提示文

______

もちろんこれはただの私の"感想"なので、何か裏付けはないかと論文を漁ってみると、しっかり研究したものが見つかりました。そこで今日は人狼における最適なレギュレーション(人数及び役職構成)を、私見を交えて紹介してみようと思います。
役職抜きの場合の最適な比率
まず初めに紹介するのは占い師や騎士などの役職を抜いた場合のレギュレーションです。まあ、そんなマゾいレギュレーションでプレイされることはほとんどないと思いますが、ポーランド量子物理学者のPiotrMigdalによると以下の図式が提示されています。
引用元:A mathematical model of the Mafia gamem, Piotr Migdał ∗†‡§, March 13, 2013
mが人狼、nが村人の数です。そして実線が偶数人数であり、破線が奇数人数を表しています。線自体は人狼側と村人側の勝率がちょうど半々になる可能性を描いています。つまり、100人の村なら人狼は6人、99人の村なら人狼は4人でちょうど同じくらい人狼側に勝つチャンスが生まれ、全体的にフェアな勝負になるということです。(この論文の読み解きには愛するFFのみんなの力を借りました、ありがとう)
尚、上記の研究は相手の表情を探ったり、何らかの戦術を立てたりといった心理的な要因は考慮されていないことに注意して下さい。また、投票が同数の場合はランダム処刑という前提になっています。何とも奇妙なことですが、偶数より奇数の方が人狼は有利ということになっています。しかしこれは直観的に違和感を感じますよね。
役職コミの場合の人狼の勝率
上記の違和感の正体はやはり役職の有無です。騎士(狩人)という存在は護衛に成功すると偶数と奇数を反転させることが出来ます。特に偶数から奇数に反転した場合、人狼プレイヤーは『縄が増える』と表現します。この効果は非常に大きいもので、処刑回数を一回増やすことが出来ます。故に普段役職コミで遊んでいる身からすると『奇数の方が人狼有利』という理論は何だかヘンに感じるのです。所詮は机上の空論ということですね。
そこで東京大学工学院工学博士の鳥海不二夫と稲葉通将、高橋健一らは人狼BBSを独自に調査し、人数毎の人狼の勝率をロジスティック回帰分析という手法で調査しました。ヒマな人たちですね。その結果が下記です。
引用元:The Statistical Analysis of Werewolf Game Data
MICHIMASA INABA,† FUJIO TORIUMI†† and KENICHI TAKAHASHI†, 2012
設定される役職は占い師、騎士、霊能者、狂人で共有者などは入っていません。俗に言う『スタンダード構成』です。サーバによってスタンダードの認識はマチマチですけども。また、無発言による突然死は除外して調査されています。
これによれば15人村の場合は村側、人狼側の勝利する確率は半々ですが、人数が減るほど人狼側の勝率は上がり、ピークとして12人村ではグッと狼が有利になります。それもそのはず、前者は処刑するチャンスが7回ありますが、後者は5回しかないからです。狂人が占い師を騙るなどして人狼をサポートすることも考慮すれば、12人村では村側を処刑することは一回しか許されません。

______

データ
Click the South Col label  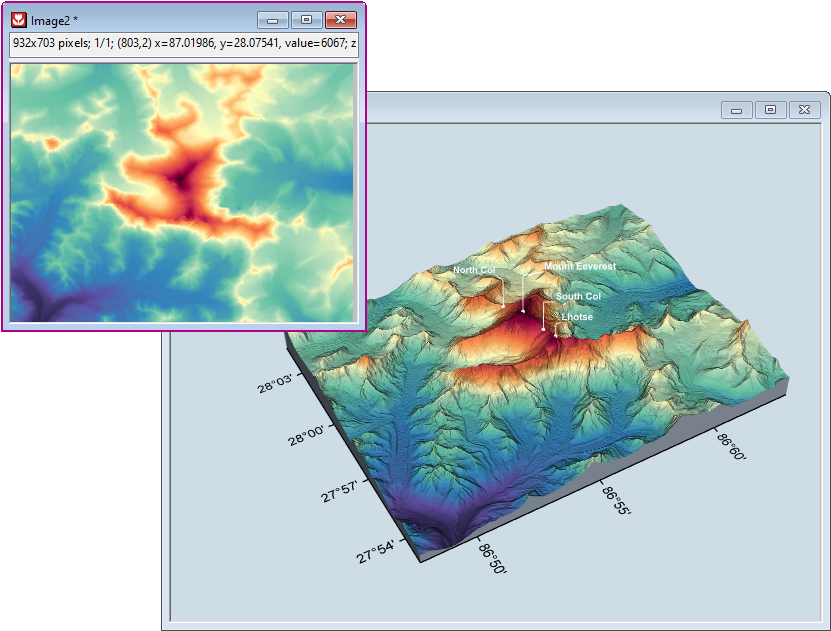[578, 297]
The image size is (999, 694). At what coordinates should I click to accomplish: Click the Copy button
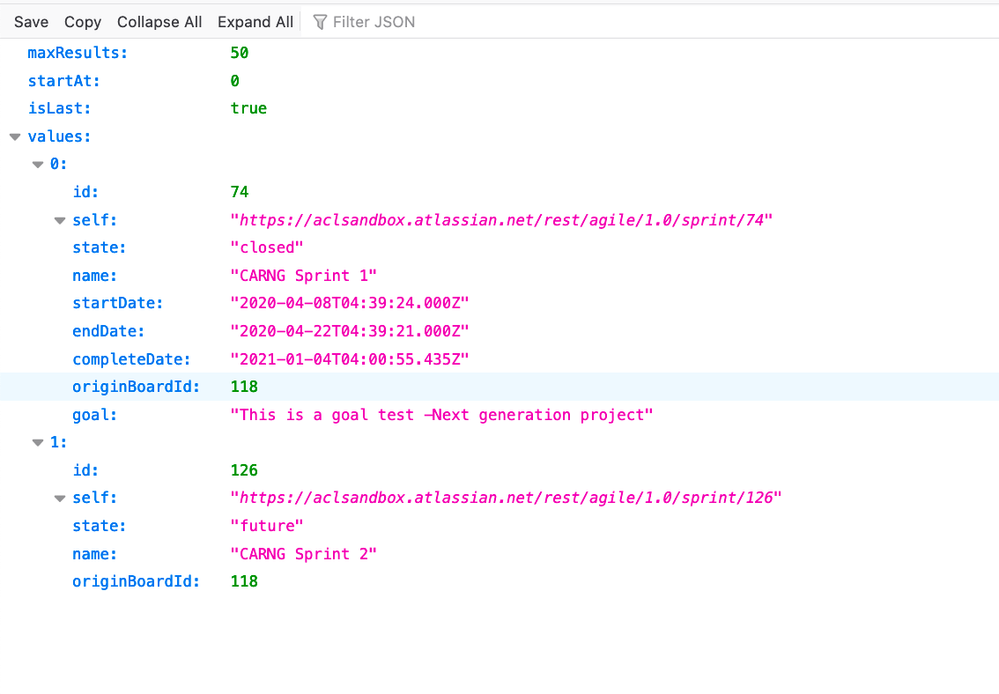82,21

______

課題要件
[1] 提示文によれば、役職を抜いた場合、100人の村で全体的にフェアな勝負になる人狼の数は何人ですか。
[2] 次の(a)〜(c)が提示文の内容と合っているかどうかを、はいかいいえで答えてください。それぞれ、判断の根拠となる提示文の語句をそのまま引用してください。
(a) 役職を抜いた場合の研究では、相手の表情を探るなどの心理的な要因も考慮されている。
(b) 人狼BBSの調査で設定された役職には、共有者は含まれていない。
(c) 人狼BBSの調査では、無発言による突然死も対象に含められている。
[3] 提示文の要点を2文でまとめてください。

解答一覧
[1] 6人です。

[2]
(a) いいえ。「心理的な要因は考慮されていないことに注意して下さい」
(b) はい。「共有者などは入っていません」
(c) いいえ。「無発言による突然死は除外して調査されています」

[3] 提示文は人狼における最適なレギュレーションを論文をもとに紹介しており、役職を抜いた場合を扱ったポーランドの量子物理学者の研究では、偶数より奇数の方が人狼に有利とされている。一方、役職コミの人狼BBSを調査した鳥海不二夫らの研究では、15人村で両陣営の勝率が半々となり、人数が減るほど人狼側の勝率が上がって、12人村で狼が大きく有利になる。